Having spent the better half of my teenage years obsessively fixating on my appearance, I now feel a stranger to any semblance of authenticity in my twenties. The vanity in my bedroom can certainly attest to this. Resembling an ambitious Victorian apothecary, every crook and crevice is crammed with antidotes to the inevitable. Anti-aging, anti-wrinkle, and anti-frizz; serum for plumper lips, a concoction for brighter eyes, or cream for a smoother complexion. These promises I took as gospel, neatly arranging the tiny bottles in votive style around my mirror, in some delirious hope that these offerings would change what I see looking back at me.
But these insecurities bleed, and sharks can smell blood in the water. It doesn’t take long for social media algorithms to catch on. Endless pages of influencers preach ‘self-care’ with a siren-like hypnosis that sucks me in. Each clamouring for your attention through the screen, showcasing the newest, shiniest cosmetic product on the market. All of them brandish their version of the crème de la crème of the industry, a colourful rotation of more than 1000 ‘must have’ products – and you simply must have it. Can you afford the price of beauty? They implicitly ask. No answer is required, their profits will speak for you.
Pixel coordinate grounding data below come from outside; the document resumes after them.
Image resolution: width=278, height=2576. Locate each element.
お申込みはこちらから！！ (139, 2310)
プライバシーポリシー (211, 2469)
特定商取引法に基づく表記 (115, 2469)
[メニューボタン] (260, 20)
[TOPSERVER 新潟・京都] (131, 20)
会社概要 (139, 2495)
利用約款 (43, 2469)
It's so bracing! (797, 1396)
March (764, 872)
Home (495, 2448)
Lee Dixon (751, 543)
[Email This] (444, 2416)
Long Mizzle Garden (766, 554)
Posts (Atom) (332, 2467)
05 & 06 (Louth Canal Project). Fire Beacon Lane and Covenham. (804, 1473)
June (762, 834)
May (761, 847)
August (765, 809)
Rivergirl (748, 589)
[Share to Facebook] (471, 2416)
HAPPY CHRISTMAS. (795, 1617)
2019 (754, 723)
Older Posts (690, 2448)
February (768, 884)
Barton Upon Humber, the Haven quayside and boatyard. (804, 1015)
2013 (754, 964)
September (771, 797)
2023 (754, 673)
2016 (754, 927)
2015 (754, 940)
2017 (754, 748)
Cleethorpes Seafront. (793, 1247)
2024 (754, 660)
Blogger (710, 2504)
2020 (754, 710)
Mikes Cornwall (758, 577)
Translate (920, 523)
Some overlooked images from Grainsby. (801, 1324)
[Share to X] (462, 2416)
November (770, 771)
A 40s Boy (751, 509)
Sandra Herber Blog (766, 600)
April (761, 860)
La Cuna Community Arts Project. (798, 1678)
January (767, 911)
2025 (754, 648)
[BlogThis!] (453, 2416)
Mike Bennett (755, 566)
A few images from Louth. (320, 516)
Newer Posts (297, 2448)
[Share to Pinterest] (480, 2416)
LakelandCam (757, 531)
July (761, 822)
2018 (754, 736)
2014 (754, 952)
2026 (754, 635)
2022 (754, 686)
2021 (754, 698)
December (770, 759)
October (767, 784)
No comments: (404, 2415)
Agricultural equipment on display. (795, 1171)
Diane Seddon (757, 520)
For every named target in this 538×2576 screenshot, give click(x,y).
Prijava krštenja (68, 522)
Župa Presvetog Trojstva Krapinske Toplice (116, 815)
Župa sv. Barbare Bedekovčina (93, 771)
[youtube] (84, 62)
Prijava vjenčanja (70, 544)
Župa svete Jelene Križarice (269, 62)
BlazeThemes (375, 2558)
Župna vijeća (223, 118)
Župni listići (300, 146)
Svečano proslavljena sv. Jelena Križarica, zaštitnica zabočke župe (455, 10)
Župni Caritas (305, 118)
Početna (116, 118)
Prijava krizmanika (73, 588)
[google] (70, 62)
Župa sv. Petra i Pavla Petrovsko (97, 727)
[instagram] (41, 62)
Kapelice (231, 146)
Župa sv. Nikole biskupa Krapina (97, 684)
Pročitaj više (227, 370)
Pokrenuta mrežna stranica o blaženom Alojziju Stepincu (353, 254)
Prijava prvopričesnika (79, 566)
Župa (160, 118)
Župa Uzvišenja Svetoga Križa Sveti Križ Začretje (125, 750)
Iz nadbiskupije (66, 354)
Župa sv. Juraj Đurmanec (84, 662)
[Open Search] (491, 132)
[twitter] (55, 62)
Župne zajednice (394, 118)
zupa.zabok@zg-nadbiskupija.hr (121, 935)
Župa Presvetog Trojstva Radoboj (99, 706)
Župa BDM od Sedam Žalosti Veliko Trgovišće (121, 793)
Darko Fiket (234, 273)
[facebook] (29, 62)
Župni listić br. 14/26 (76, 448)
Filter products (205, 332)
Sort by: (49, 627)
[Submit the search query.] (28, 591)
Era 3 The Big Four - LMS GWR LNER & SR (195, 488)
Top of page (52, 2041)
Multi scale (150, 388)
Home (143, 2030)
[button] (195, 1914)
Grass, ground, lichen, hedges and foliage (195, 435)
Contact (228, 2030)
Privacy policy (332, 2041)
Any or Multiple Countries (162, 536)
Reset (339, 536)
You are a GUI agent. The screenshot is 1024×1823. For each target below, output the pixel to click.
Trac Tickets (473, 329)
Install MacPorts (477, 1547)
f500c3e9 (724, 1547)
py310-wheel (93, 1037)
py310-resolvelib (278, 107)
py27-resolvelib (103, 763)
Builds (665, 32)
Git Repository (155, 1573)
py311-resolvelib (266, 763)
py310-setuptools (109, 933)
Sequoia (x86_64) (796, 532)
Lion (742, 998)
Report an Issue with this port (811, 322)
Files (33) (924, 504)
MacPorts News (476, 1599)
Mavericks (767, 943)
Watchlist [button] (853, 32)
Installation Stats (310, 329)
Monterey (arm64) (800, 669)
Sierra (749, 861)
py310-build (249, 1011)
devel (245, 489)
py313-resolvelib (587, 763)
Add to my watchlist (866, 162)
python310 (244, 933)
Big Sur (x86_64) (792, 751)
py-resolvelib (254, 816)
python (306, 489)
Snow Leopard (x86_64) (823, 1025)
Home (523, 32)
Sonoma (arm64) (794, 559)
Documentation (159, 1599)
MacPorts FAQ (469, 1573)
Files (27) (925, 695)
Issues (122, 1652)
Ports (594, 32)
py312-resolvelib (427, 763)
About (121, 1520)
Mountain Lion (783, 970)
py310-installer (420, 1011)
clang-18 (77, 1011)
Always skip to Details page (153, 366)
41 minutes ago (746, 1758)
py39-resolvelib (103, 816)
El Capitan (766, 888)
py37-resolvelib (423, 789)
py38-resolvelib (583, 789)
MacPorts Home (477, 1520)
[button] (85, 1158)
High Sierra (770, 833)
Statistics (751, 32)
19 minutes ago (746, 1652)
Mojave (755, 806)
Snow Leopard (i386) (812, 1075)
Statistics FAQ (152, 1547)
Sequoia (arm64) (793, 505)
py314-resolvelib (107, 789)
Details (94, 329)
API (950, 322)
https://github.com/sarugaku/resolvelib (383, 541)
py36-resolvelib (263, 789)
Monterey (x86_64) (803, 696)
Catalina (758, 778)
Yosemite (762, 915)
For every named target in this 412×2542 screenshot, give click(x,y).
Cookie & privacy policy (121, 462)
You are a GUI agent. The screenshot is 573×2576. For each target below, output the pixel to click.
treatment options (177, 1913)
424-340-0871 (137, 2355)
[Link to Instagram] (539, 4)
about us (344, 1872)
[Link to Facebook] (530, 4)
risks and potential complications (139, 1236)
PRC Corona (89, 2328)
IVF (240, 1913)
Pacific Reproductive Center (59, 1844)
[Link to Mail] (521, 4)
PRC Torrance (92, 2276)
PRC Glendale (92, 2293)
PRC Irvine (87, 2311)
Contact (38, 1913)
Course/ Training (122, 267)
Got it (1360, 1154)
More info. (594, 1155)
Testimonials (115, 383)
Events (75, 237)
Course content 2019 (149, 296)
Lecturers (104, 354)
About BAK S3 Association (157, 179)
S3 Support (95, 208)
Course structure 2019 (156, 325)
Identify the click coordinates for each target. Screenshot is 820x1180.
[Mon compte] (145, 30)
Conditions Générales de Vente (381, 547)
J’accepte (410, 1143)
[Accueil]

Yet the notion of ‘self-care’, and all the images of tender softness it conjures, is entirely misleading. A trending buzzword that hides the authenticity it should champion – being content with your appearance doesn’t necessarily work for a brand image. Beauty becomes defined by what sells out first and the buyer’s market is saturated with our feelings of inadequacy, broken down and churned out into capitalist fodder. So chasing the consumerist high of the wholly unattainable can only end in disappointment. Inevitably, the only winners in this rat race are the companies that prey and profit off manufactured insecurities. If we’re not starving, how will they eat?
But, the knowledge that we’re lambs to the slaughter doesn’t really do much for self-confidence, and being aware of capitalist ploys certainly does not heal a festering wound. However, the resentment I felt on behalf of my teenage self towards this breed of influencer has become to feel misplaced. Although complicit in a system that is rigged to exploit insecurity, under the surface, they are perhaps no different to me. We are together stuck in this rut; discontent with our appearance, wishing to look like another. Draining your bank to fill the pockets of another avaricious corporation will not change the feelings that burn inside.
Despite these revelations, my reflection has not changed and my vanity table remains the same, so I will not pretend there is some magic cure-all remedy for this. But a labour of love has begun to take place; to be content with what I see in the mirror, I first have to mend the despair I have felt from within. This kind of metamorphosis is one I can gladly yield to – a transformation I will greet like an old friend.
Now, when I glimpse the crinkle around my Dad’s eyes as he laughs, and the curve of my Mum’s smile, I suddenly cannot bear the thought of not looking just like them. My face, as I see it now, is a tapestry of all those who love me. And if I pull at the threads, will the whole thing unravel? This uncertainty is enough to sate my curiosity. So, now, when I scrutinise my appearance in the mirror, I do not just see my own reflection staring back. I see the laugh lines that have formed from years of joking with my sister, I see the creases on my forehead from a lifetime of pulling faces with my parents, and, above all, I see myself.